Problem details:
The required output is the lines from the one with "This screenshot has width=468, height=652." through the end of the data, repeated verbatim, with no pictures included.

--- Records for this task ---

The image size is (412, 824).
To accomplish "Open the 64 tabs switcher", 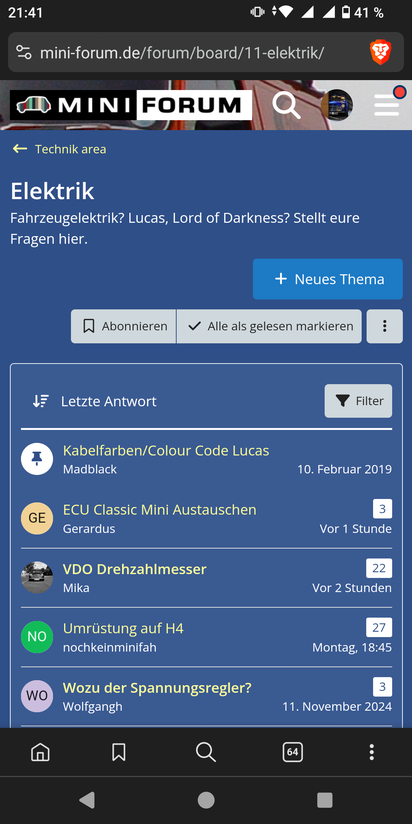I will (x=292, y=753).
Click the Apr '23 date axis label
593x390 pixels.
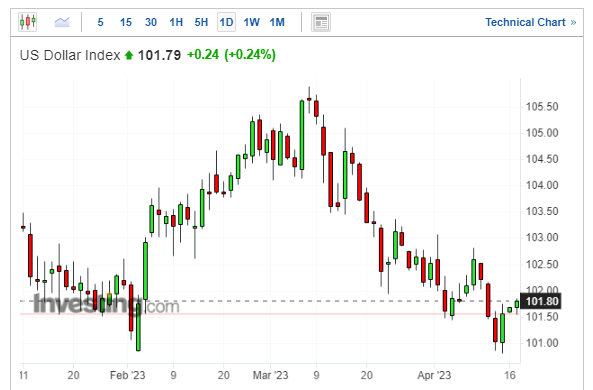[x=434, y=375]

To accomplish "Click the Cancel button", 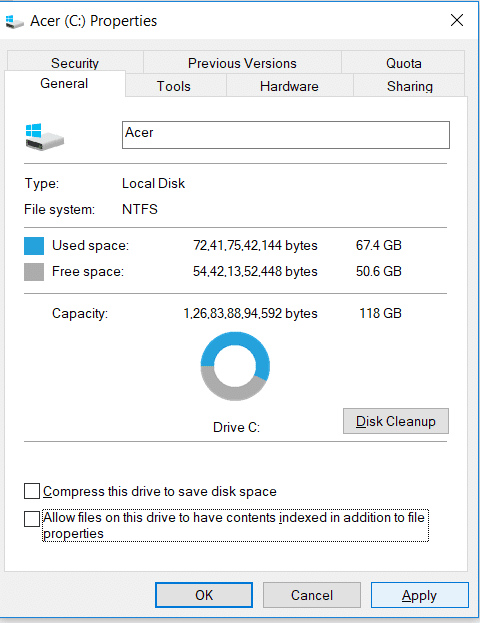I will [x=312, y=595].
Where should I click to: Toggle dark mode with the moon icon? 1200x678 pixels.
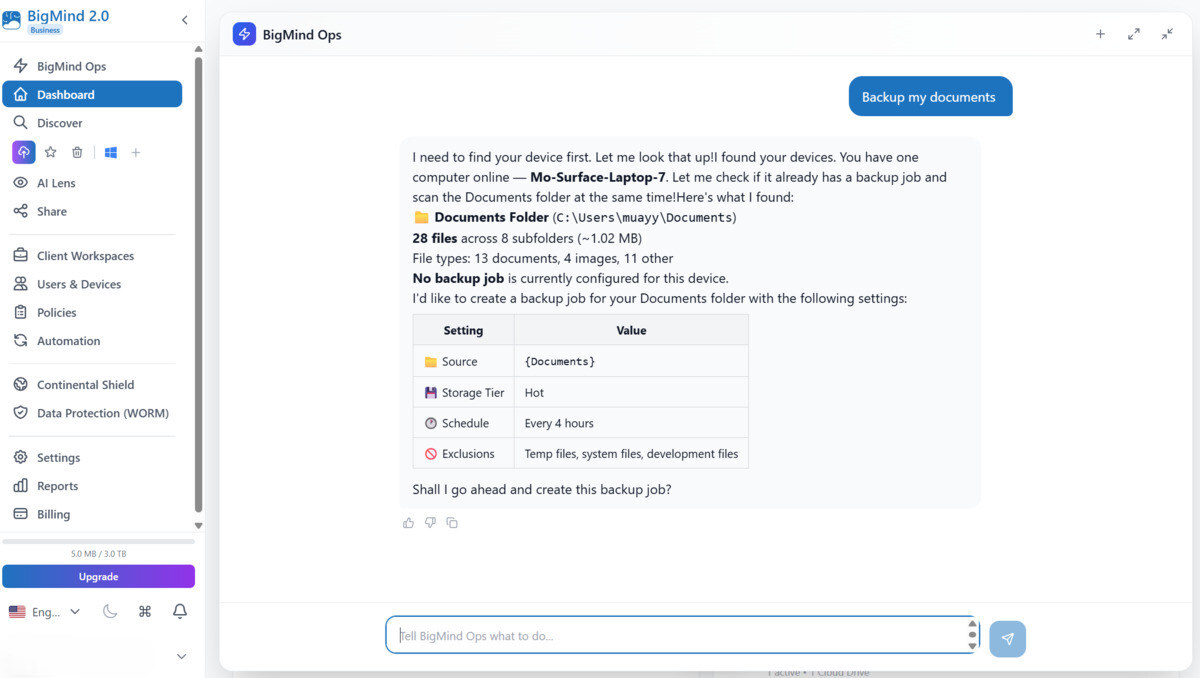pos(110,611)
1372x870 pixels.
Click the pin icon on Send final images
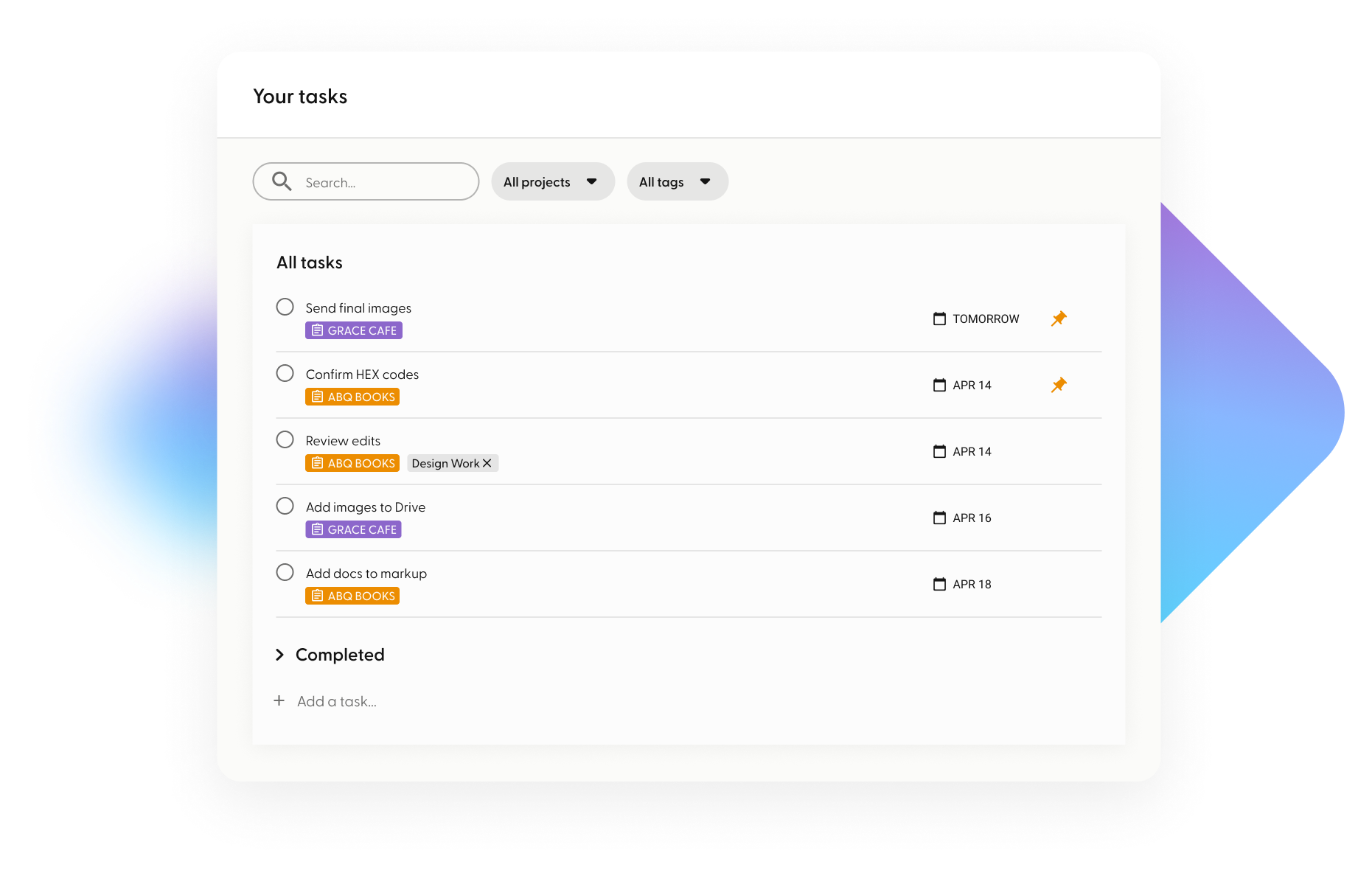point(1059,319)
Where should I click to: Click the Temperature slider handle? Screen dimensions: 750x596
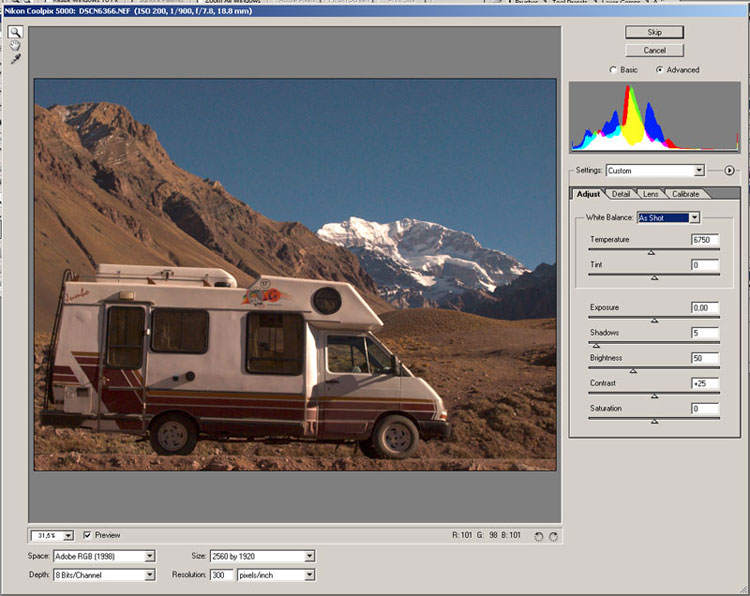(651, 253)
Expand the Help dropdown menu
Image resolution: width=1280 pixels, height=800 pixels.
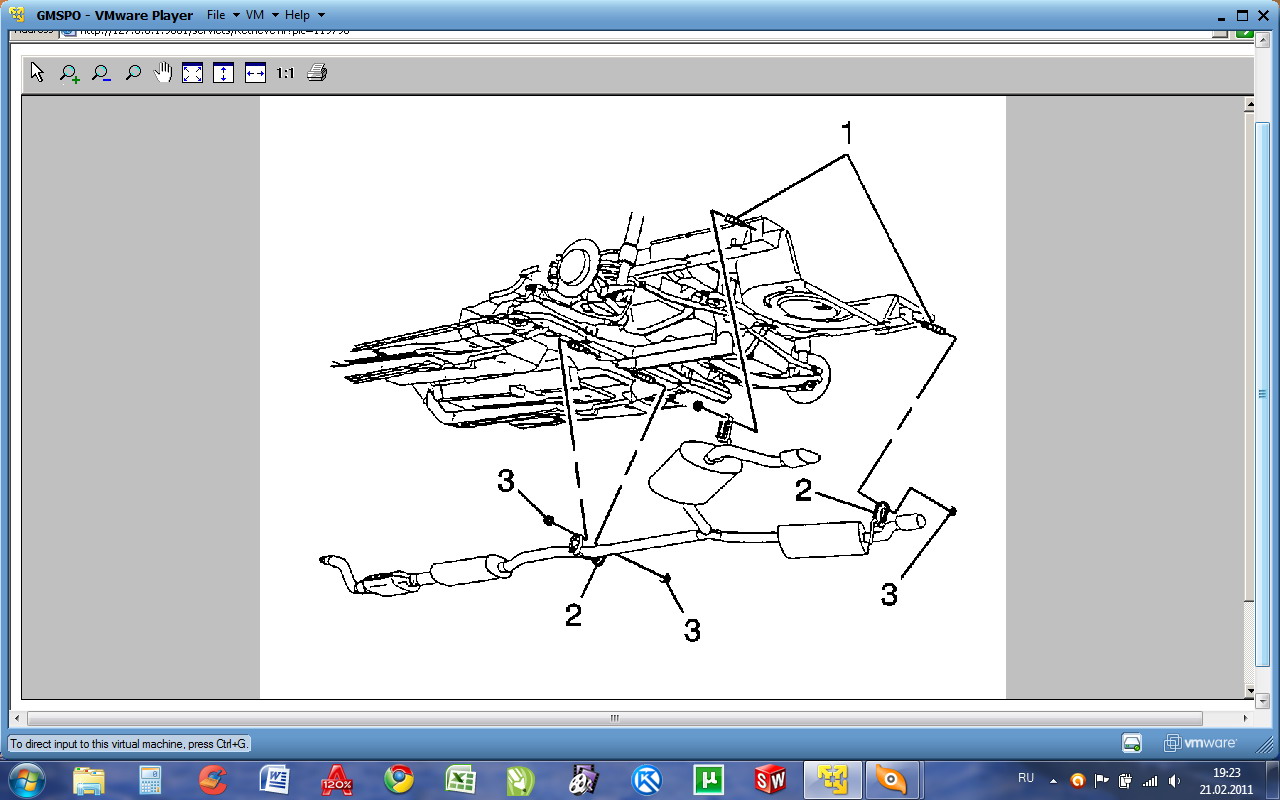pos(304,15)
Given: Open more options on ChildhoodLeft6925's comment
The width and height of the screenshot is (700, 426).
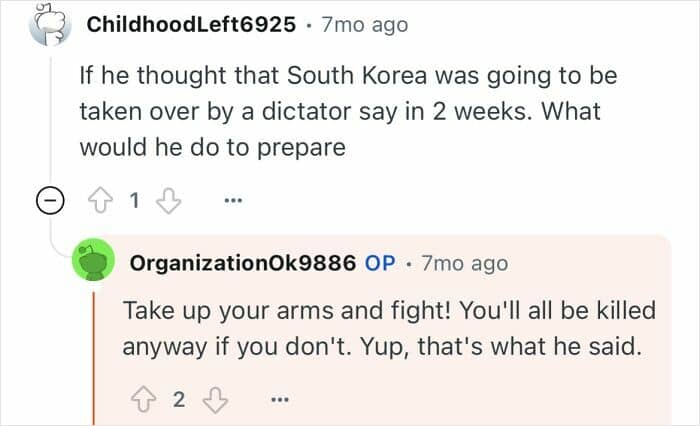Looking at the screenshot, I should [233, 200].
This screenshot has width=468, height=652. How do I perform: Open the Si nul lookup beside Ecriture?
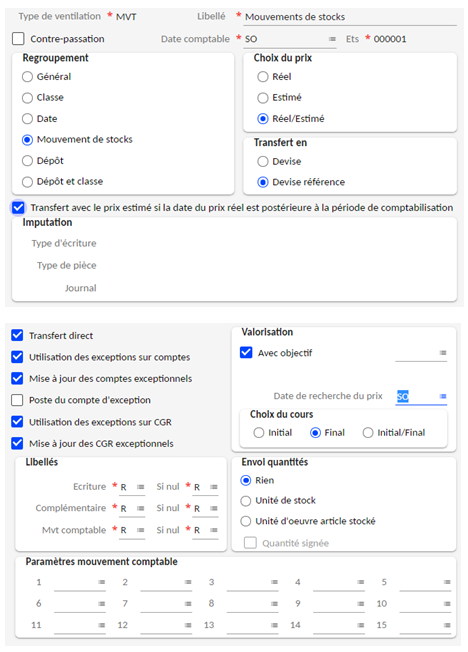click(214, 487)
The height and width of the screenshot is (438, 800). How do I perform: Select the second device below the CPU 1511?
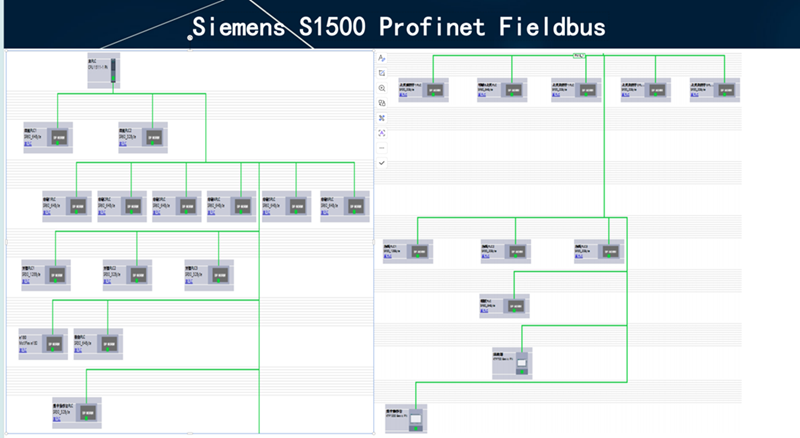(x=137, y=137)
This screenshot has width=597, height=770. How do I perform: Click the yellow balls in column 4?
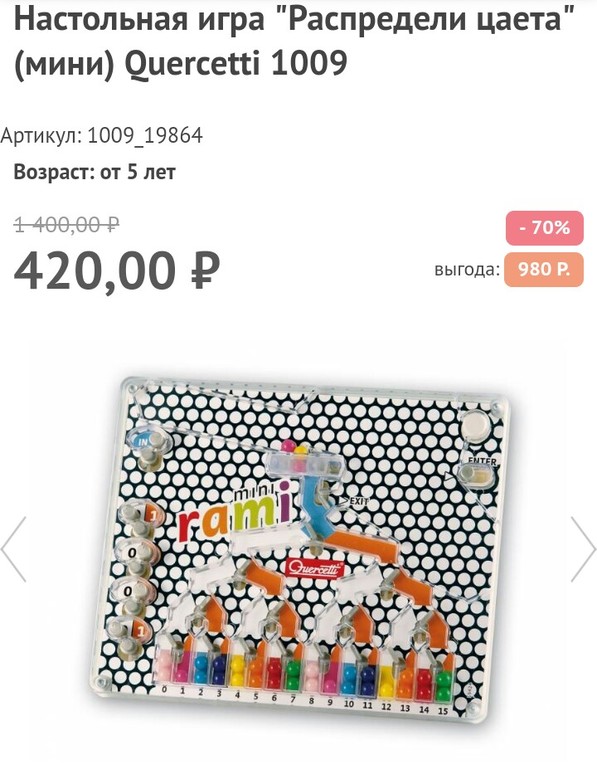(237, 670)
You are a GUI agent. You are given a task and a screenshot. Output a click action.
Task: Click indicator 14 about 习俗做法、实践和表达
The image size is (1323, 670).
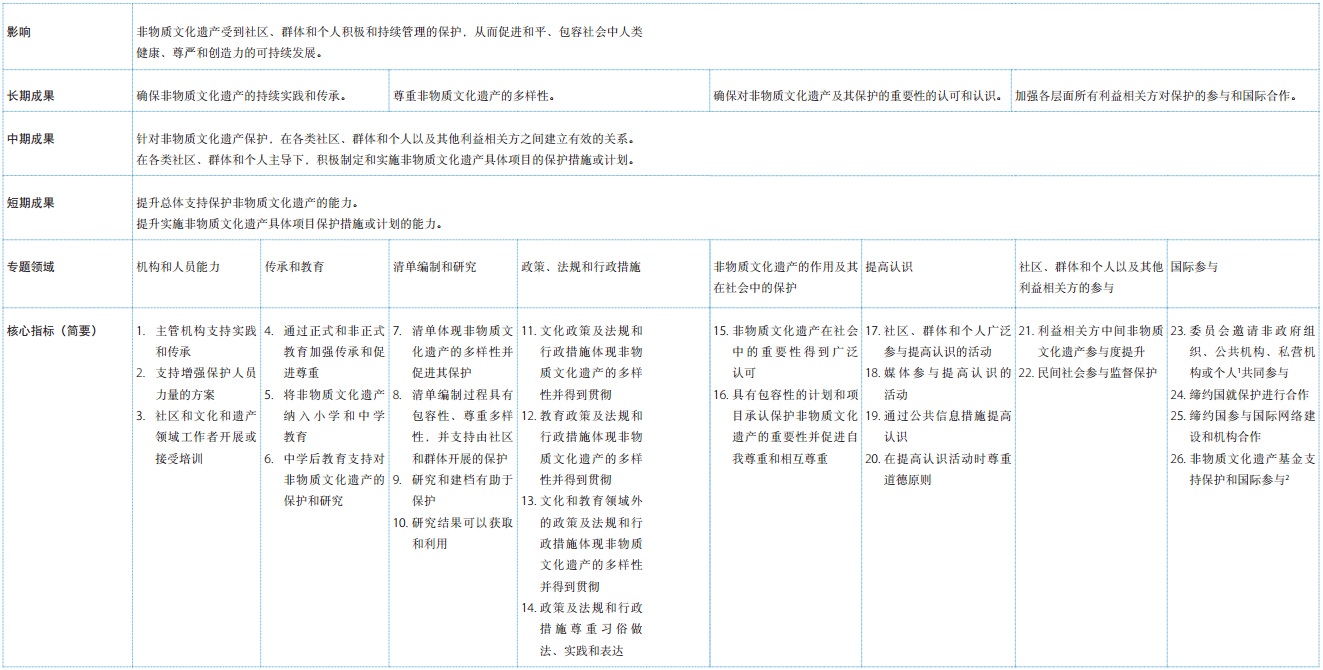(x=590, y=629)
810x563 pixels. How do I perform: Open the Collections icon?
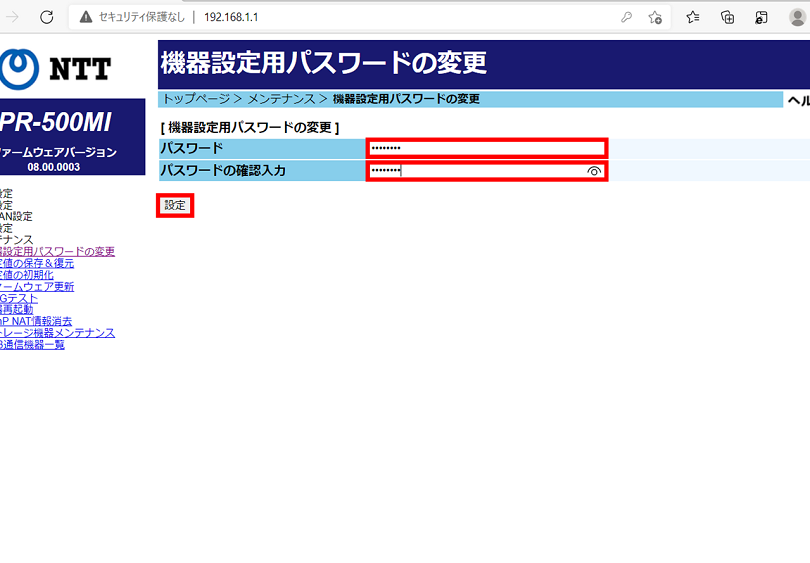click(x=728, y=17)
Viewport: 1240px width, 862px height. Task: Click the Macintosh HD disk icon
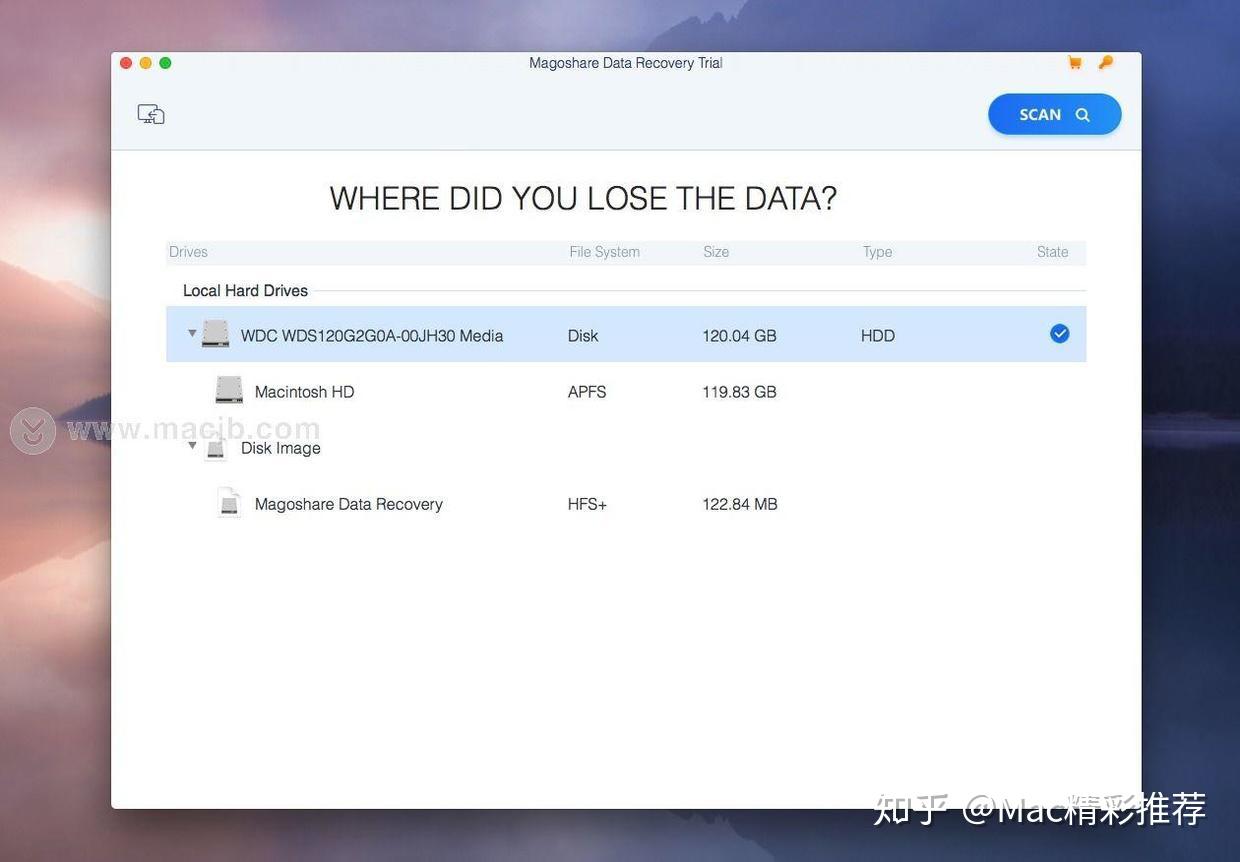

---

Written response:
This screenshot has width=468, height=652. How do I perform: Open the Si nul lookup beside Ecriture?
click(214, 487)
The height and width of the screenshot is (438, 800). How do I perform: Select the second device below the CPU 1511?
(x=137, y=137)
This screenshot has width=597, height=770. How do I perform: Click the yellow balls in column 4?
(237, 670)
You are a GUI agent. You are given a task and a screenshot. Output a click action.
Task: Click indicator 14 about 习俗做法、实践和表达
The image size is (1323, 670).
(x=590, y=629)
810x563 pixels. How do I perform: Open the Collections icon?
click(x=728, y=17)
Viewport: 1240px width, 862px height. Task: Click the Macintosh HD disk icon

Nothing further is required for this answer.